A meeting of delegates and the UN during Syrian peace talks

Gathering experts in a room can — sometimes — help in finding common ground.Credit: Fabrice Coffrini/Reuters

Will the risk of armed conflict increase in a warmer world? This question is one of the most controversial in the study of interactions between the climate system and human society, and the answer is critical for estimating the economic and humanitarian toll of climate change.

This week, Nature publishes the results of an expert elicitation that addresses this issue (K. J. Mach et al. Nature; 2019). Expert elicitation has emerged as a method for gathering the collective expertise of diverse specialists to generate a synthesis of the evidence and the specialists’ often conflicting views. The goal is not to generate definitive answers, but to quantify uncertainty and highlight areas of overlap.

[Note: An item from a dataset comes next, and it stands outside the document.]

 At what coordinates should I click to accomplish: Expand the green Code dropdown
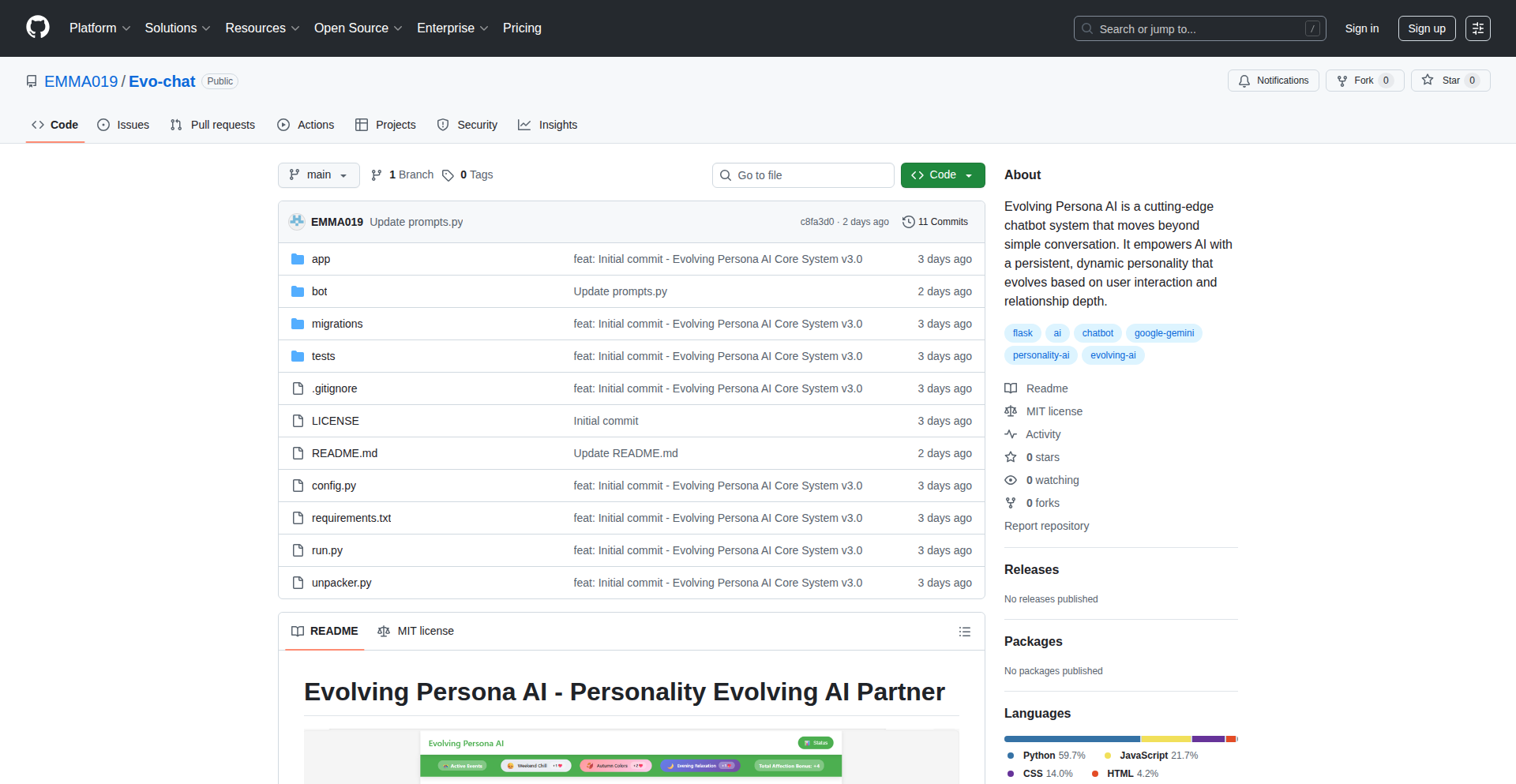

In this case, 11 experts from various backgrounds, including economics, political science, geography and environmental science, came together for 3 days of interviews by elicitation leaders and for group discussions until a consensus was reached.

The conclusion: climate has already increased the risk of armed conflict, but the effect is small relative to the effects of other factors such as unexpected economic events and scarcity of natural resources such as food. The group estimates that future climate change might heighten conflict risk beyond historical patterns.

The outcome might not be surprising — but the deeper importance of the work lies in the approach, and in the recognition that common ground, however modest, can emerge from diverse and opposing lines of evidence.

Many of the most pressing questions that society faces are just as thorny and multidisciplinary. Expert elicitation offers one way to make sense of this complexity. It is already gaining ground in environmental risk assessment and public health. Other fields would do well to consider whether their hardest problems might be tackled in this way.